To allow generalizability to Davidson County’s population of non-Hispanic black and white adults, we adjusted all models for probability weighting and cluster sampling by block group (Stata’s “cluster” command). To test our stress-moderating hypotheses, we created a two-way interaction term between past-year traumatic life events and perceived divine control. We mean-centered both variables before creating the interaction term to help reduce multicollinearity between the interaction term and lower-order coefficients (Aiken et al. 1991). We also visually depicted our interaction term as a predicted probability graph (Figure 2). This figure displays the probability of respondents scoring in the top two categories of positive reappraisals (y-axis) as a function of past-year traumatic life events (x-axis) and perceived divine control. Finally, the following variables had missing values: religious attendance (n = 1), prayer (n = 2), religious social support (n = 1), friend support (n = 4), and household income (n = 31). For all analyses, we replaced these missing values with five iterations of multiple imputation by chained equation (White et al. 2011).

5. Results

Table 2 reports logit coefficients from ordered logistic regression models estimating increased positive reappraisals. Model 1 of Table 2 shows net associations between the independent variables and positive reappraisals. First, past-year traumatic life events were inversely associated with positive reappraisals, net of all control variables (p < 0.01). In more detail, the odds of respondents reporting increased positive reappraisals diminished by a factor of 0.94 or 6% for each additional traumatic life event reported (odds ratio (OR) = e (−0.062) = 0.94). This finding supports our hypothesis that traumatic experiences would erode one’s ability to find meaning and purpose in adversity.
Model 2 of Table 2 tested an interaction term between traumatic life events and perceived divine control. This interaction coefficient was both positive and statistically significant (p < 0.05), indicating that perceived divine control attenuated the inverse association between past-year traumatic life events and positive reappraisals. In other words, respondents who experienced recent traumatic life events reported greater odds of increased positive reappraisals as a function of belief in divine control. Moreover, this moderating pattern remained statistically significant even after controlling for religious covariates and social resources in Models 3 and 4.
Figure 2 provides a clearer interpretation of this moderating pattern. Those who reported average or below average levels of perceived divine control reported a diminished capacity for positive reappraisal coping as a function of recent traumas. On the other hand, respondents who scored one standard deviation above the mean on perceived divine control did not waver in their aptitude for positive reappraisal coping, regardless of the number of traumatic life events reported. These findings suggest that perceived divine control served for respondents as a significant source of resilience over and above other dimensions of religious involvement, and regardless of salutary relations with friends and family.
Some direct associations are worth briefly considering. For one, our single-item measure of religious/spiritual coping was associated with increased positive reappraisals (p < 0.001). Unfortunately, we lack a clear understanding of this association since our measure did not delineate between different kinds of religious/spiritual beliefs and coping styles (e.g., (Pargament et al. 1988, 1998)). This finding nevertheless corroborates Pargament and colleagues’ (Pargament et al. 1998) aforementioned study, which showed that participants were more likely to apply their religious/spiritual beliefs toward positive (rather than negative) reappraisals of stressors. Perceived divine control, on the other hand, did not directly associate with positive reappraisals after we accounted for religious/spiritual coping in Model 3. This suggests that perceptions of divine control are particularly helpful for managing traumas that challenge one’s fundamental understanding of the world. We develop this line of reasoning in more detail below.

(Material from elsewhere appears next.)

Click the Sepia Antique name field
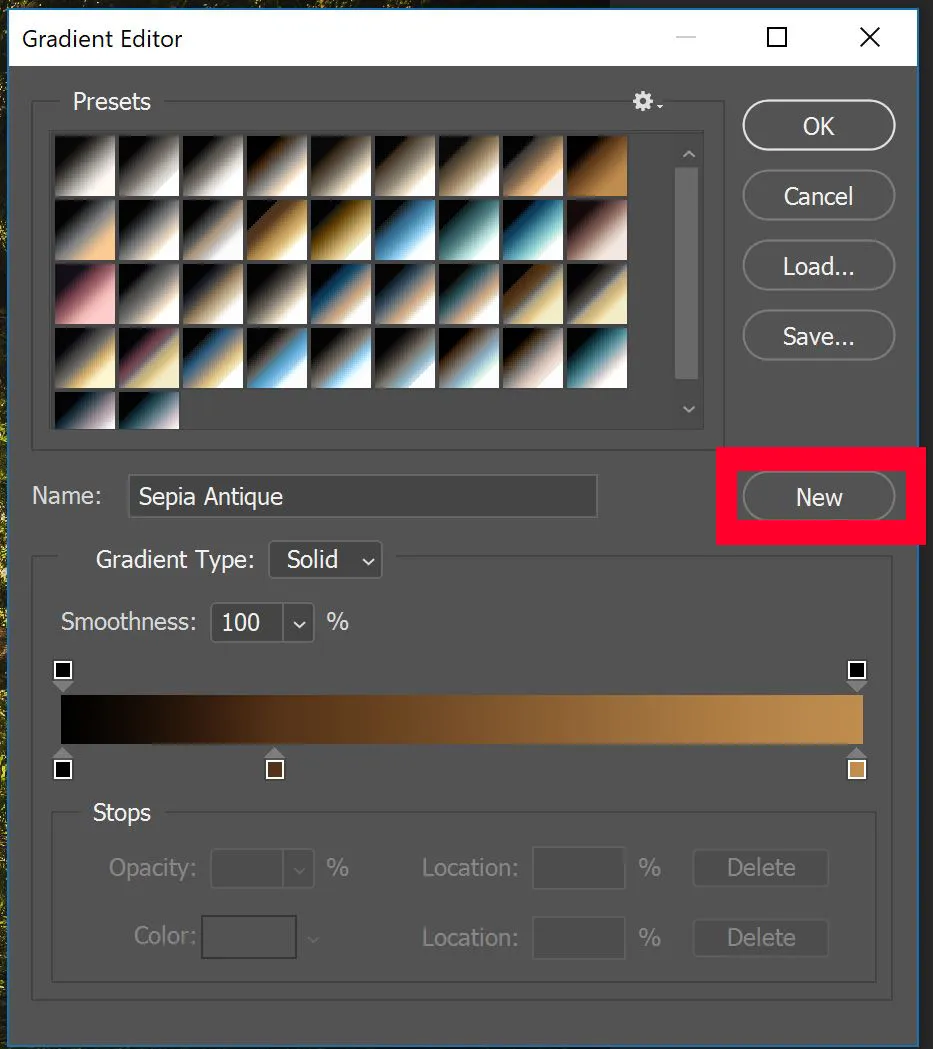 362,495
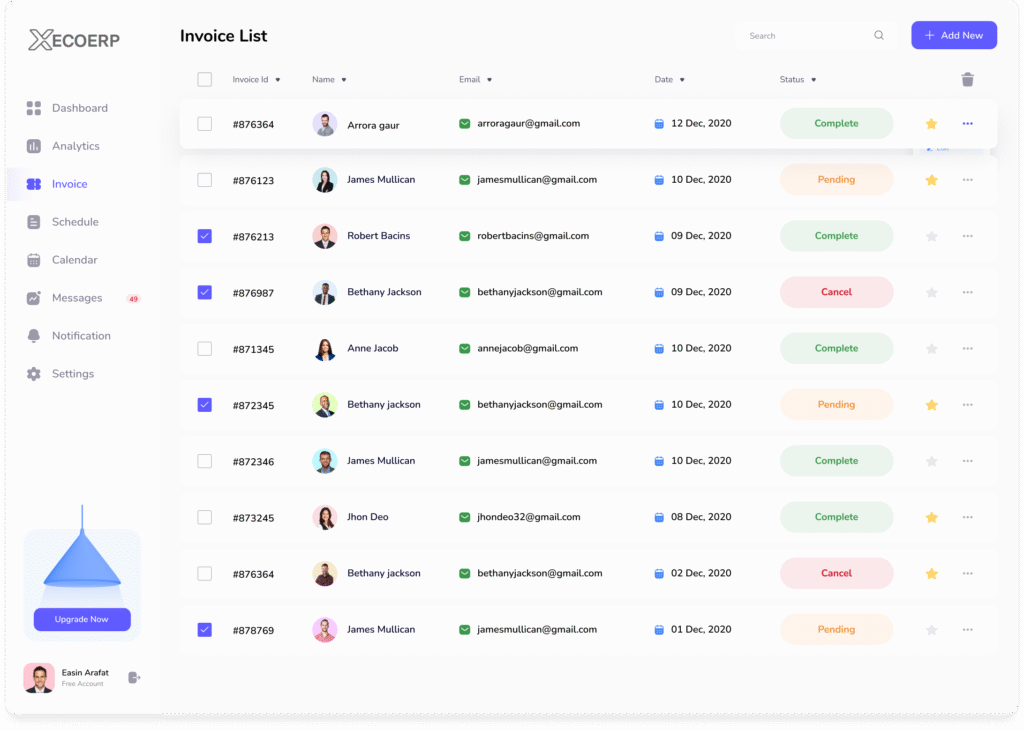Expand the Status column filter dropdown
Screen dimensions: 1024x731
tap(814, 80)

6. Discussion and Conclusions

The current study contributes to a substantial body of literature on stress and coping by highlighting an overlooked psychological resource: positive reappraisals. Although a number of previous studies have investigated the mediating and moderating effects of positive reappraisal coping on other dimensions of mental health (e.g., (Garnefski et al. 2002, 2004)), less attention has been paid to positive reappraisals as an outcome of stress. Our study also contributes to religion-health literature by being one of few studies to test the stress-buffering effects of perceived divine control (Schieman and Bierman 2011; DeAngelis 2017). Findings from multivariate regression models confirmed: (1) there was a significant inverse association between past-year traumatic life events and positive reappraisals; but (2) perceived divine control attenuated this inverse association. Substantively, our findings show that respondents who believed God controlled their life outcomes were better suited for positively reinterpreting traumatic experiences.
Philosophers and theologians have long noted the primary role of religion in dealing with “matters of ultimate concern” (Tillich 1957). Religious traditions are unique in their claim to provide answers to perennial questions of human origin and purpose (Pargament 1997; Krause 2011). Among the various concerns that religious traditions grapple with is the question of why human life is plagued with seemingly gratuitous suffering (Frances 2013). Within the major monotheistic faiths like Christianity and Islam, a common rationalization for human suffering is that God allows (or even causes) pain and suffering for a transcendent purpose. For example, some have argued that human suffering facilitates the exercise and development of human free will (Plantinga 1974), and even purifies the human soul in preparation for eternal salvation (Frances 2013, pp. 124–27). In addition to providing a justification for suffering, notions of divine control project an eternal moral order over and above empirical reality (Berger 1967). Hebrews 4:13 reminds the faithful that “nothing in all creation is hidden from God’s sight. Everything is uncovered and laid bare before the eyes of Him to whom we must give account.” Under the watchful eye of providence, every worldly event is imbued with transcendent meaning and purpose, and most every human act has eternal ramifications (Norenzayan 2013).
Earlier, we gave reasons for why we should have expected beliefs in divine control to buffer against traumatic life experiences. As previously discussed, traumatic life events are taxing to the extent that they violate our fundamental assumptions of reality and leave us emotionally vulnerable (Janoff-Bulman 1989). We suggested perceptions of divine control would facilitate both interpretive and vicarious secondary control (e.g., (Rothbaum et al. 1982)), which would enable positive reappraisals of traumatic events; but more can still be said about the fundamental nature of perceived divine control, and why these perceptions are particularly beneficial for coping with trauma. Indeed, ancillary analyses confirmed that none of our measures of social and economic resources—e.g., family cohesion, friend support, being married, household income—buffered against recent traumatic life experiences (data available upon request). How might we explain this?
Proponents of terror management theory argue that “an especially important function of religious beliefs is to quell the potentially overwhelming terror that results from human awareness of death” (Vail et al. 2010, p. 85). A handful of experimental studies have demonstrated that turning to one’s religious beliefs can help mitigate the psychological strains of mortality awareness (Jonas and Fischer 2006; Vail et al. 2010). We obviously have no way of knowing whether recent traumatic experiences made respondents in our study more aware of their own deaths. At the very least, however, we can reasonably assume that these respondents felt increasingly vulnerable and unable to comprehend what had happened to them. In this regard, experiences of trauma may have provoked an equally terrifying feeling of anomia, or sense of normative incoherence and meaninglessness (Brashears 2010). Thus, God could have served as a much-needed secure attachment figure and source of existential security (Granqvist et al. 2010).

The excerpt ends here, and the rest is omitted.